===== Texte retenu

Actuellement, il y a 33 biosimilaires approuvés au Canada, dont 21 sont inscrits à la liste de la RAMQ.

Explosion des coûts

Les ventes de médicaments biologiques ont presque triplé en 10 ans, rappelle l’étude, et la croissance des coûts liés aux médicaments biologiques exerce une pression sur les régimes d’assurance tant publics que privés.

En 2018, les réclamations pour les médicaments biologiques représentaient 1,3 % des réclamations totales tout en étant responsables de 29,1 % des coûts, indique le rapport d’Aviseo.

L’Alberta et la Colombie-Britannique en exemple

À l’heure actuelle, un nouveau patient peut opter pour un médicament biosimilaire, mais un patient qui prend déjà un médicament biologique ne peut pas passer simplement au biosimilaire. Le président de l’Association canadienne du médicament générique (ACMG) et de Biosimilaires Canada suggère de mettre en place la même politique qu’en Alberta et en Colombie-Britannique qui oblige cette transition d’un médicament biologique au biosimilaire depuis 2019.

Le 28 mai dernier, à l’Assemblée nationale, Danielle McCann, alors ministre de la Santé, se disait préoccupée par la sous-utilisation des biosimilaires au Canada.

On travaille actuellement sur un plan d’action propre au Québec pour rehausser l’utilisation des biosimilaires.

==========

• _Action requise_:
Recopiez mot pour mot l'intégralité du texte sur les biosimilaires. Le matériel qui suit est indépendant du texte sur les biosimilaires.

===== Liste des données

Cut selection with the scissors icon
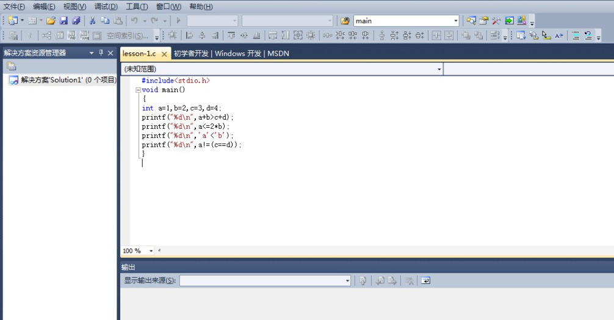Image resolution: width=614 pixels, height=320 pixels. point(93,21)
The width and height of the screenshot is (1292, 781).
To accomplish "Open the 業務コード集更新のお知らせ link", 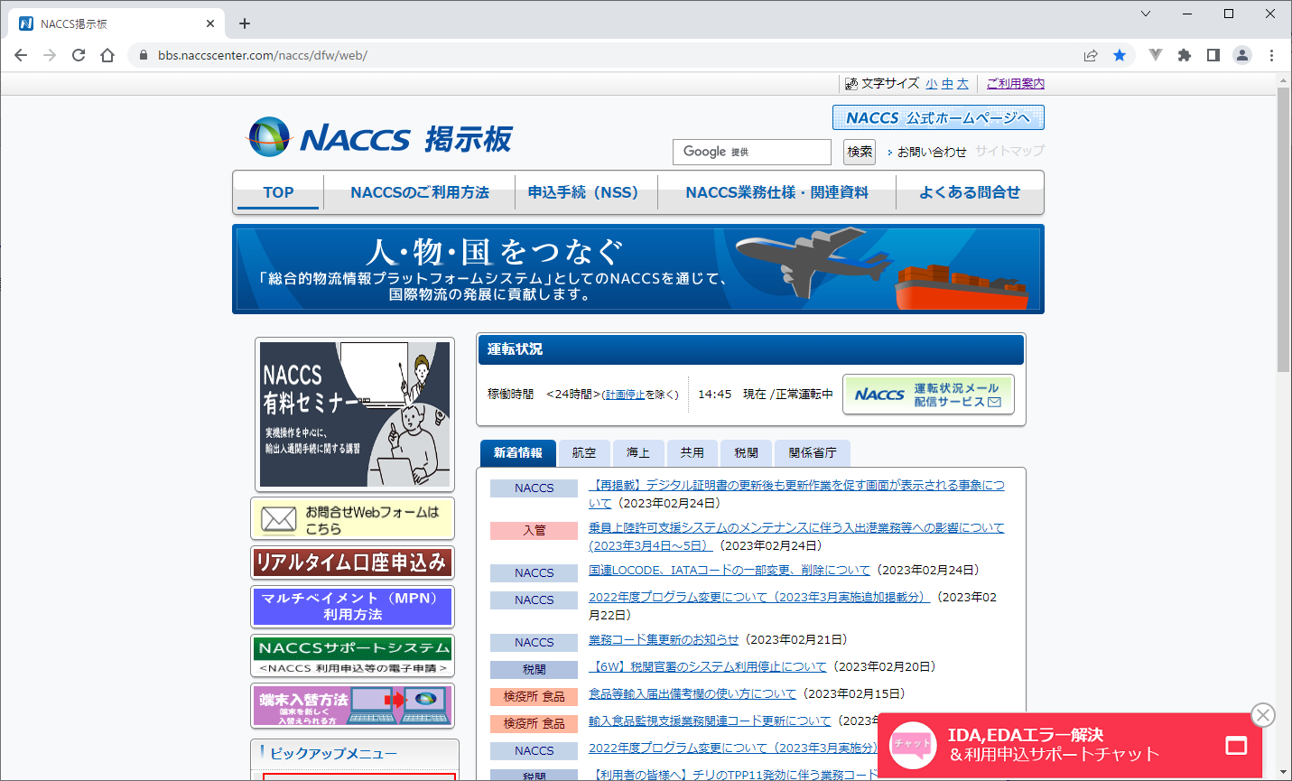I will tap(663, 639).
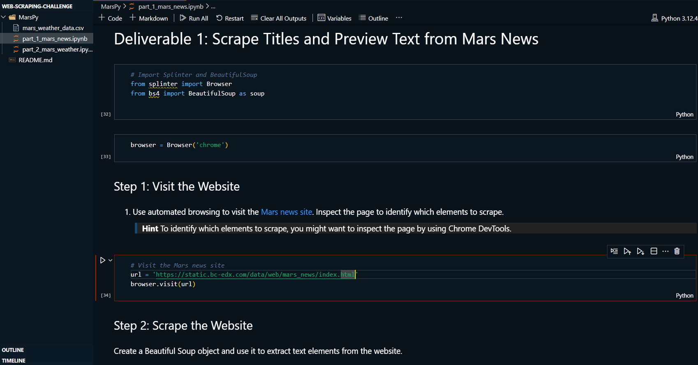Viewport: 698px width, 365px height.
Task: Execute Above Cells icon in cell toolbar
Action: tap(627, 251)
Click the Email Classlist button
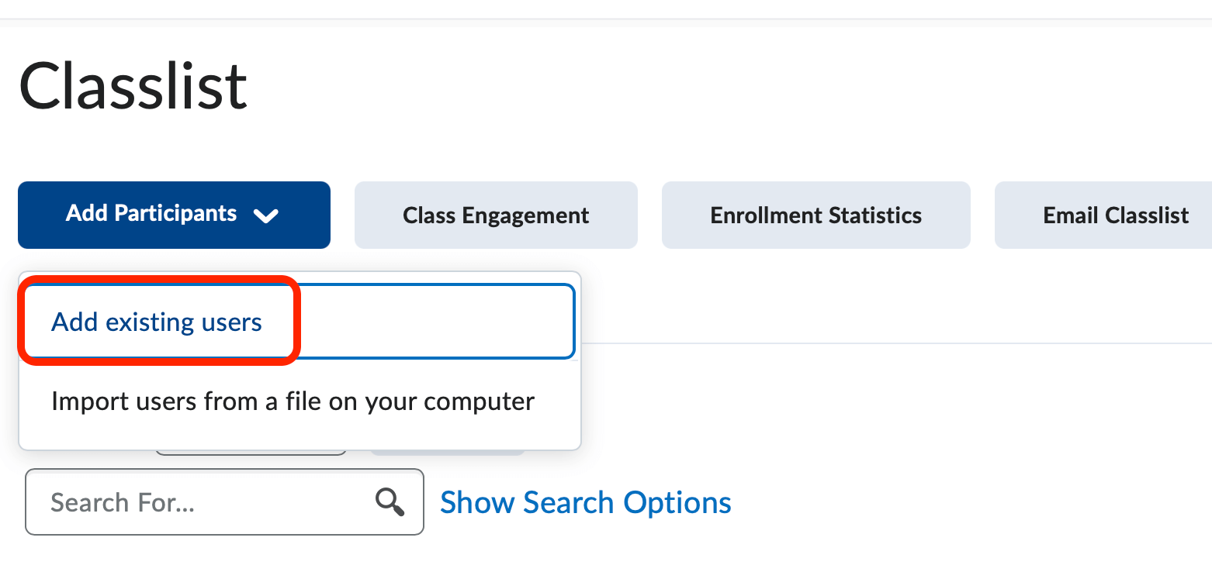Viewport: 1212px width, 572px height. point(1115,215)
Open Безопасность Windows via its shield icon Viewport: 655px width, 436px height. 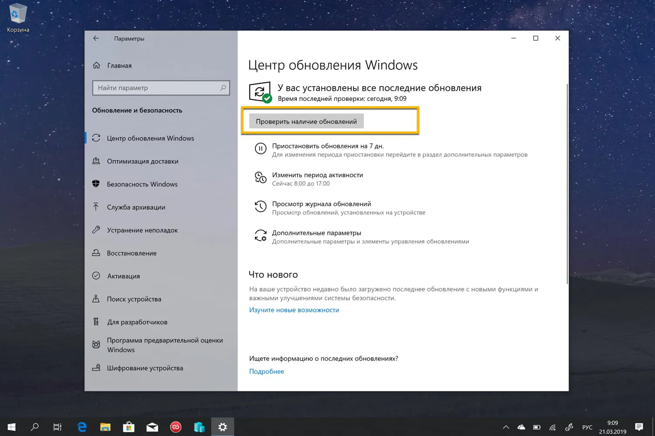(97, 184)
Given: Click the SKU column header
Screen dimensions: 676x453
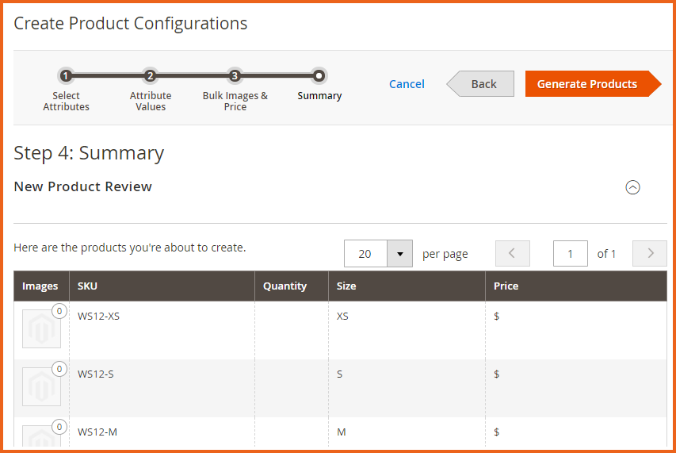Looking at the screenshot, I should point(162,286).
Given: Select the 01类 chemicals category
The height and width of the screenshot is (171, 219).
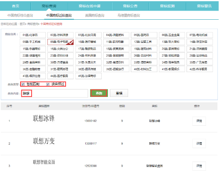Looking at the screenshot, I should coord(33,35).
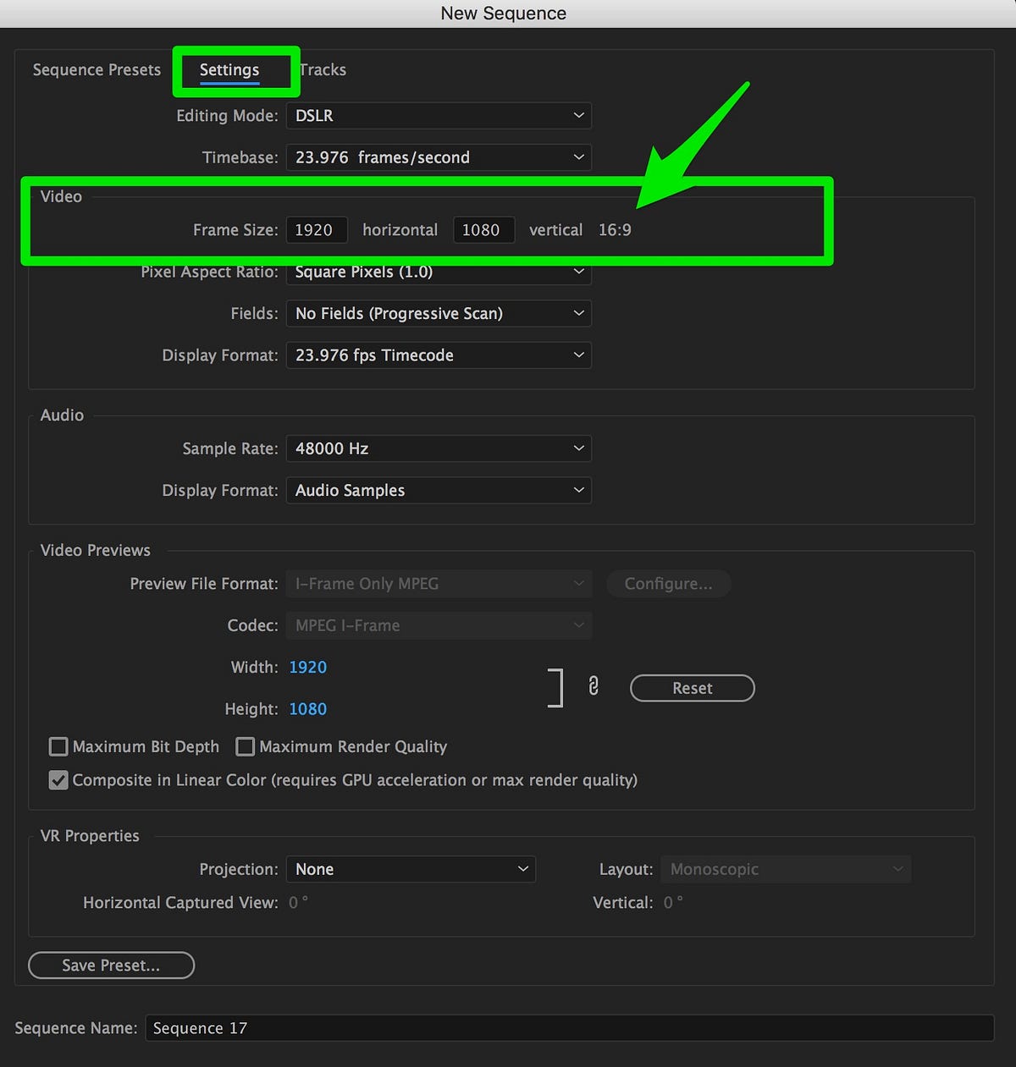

==========

• _Réponse attendue_:
Actuellement, il y a 33 biosimilaires approuvés au Canada, dont 21 sont inscrits à la liste de la RAMQ.

Explosion des coûts

Les ventes de médicaments biologiques ont presque triplé en 10 ans, rappelle l’étude, et la croissance des coûts liés aux médicaments biologiques exerce une pression sur les régimes d’assurance tant publics que privés.

En 2018, les réclamations pour les médicaments biologiques représentaient 1,3 % des réclamations totales tout en étant responsables de 29,1 % des coûts, indique le rapport d’Aviseo.

L’Alberta et la Colombie-Britannique en exemple

À l’heure actuelle, un nouveau patient peut opter pour un médicament biosimilaire, mais un patient qui prend déjà un médicament biologique ne peut pas passer simplement au biosimilaire. Le président de l’Association canadienne du médicament générique (ACMG) et de Biosimilaires Canada suggère de mettre en place la même politique qu’en Alberta et en Colombie-Britannique qui oblige cette transition d’un médicament biologique au biosimilaire depuis 2019.

Le 28 mai dernier, à l’Assemblée nationale, Danielle McCann, alors ministre de la Santé, se disait préoccupée par la sous-utilisation des biosimilaires au Canada.

On travaille actuellement sur un plan d’action propre au Québec pour rehausser l’utilisation des biosimilaires.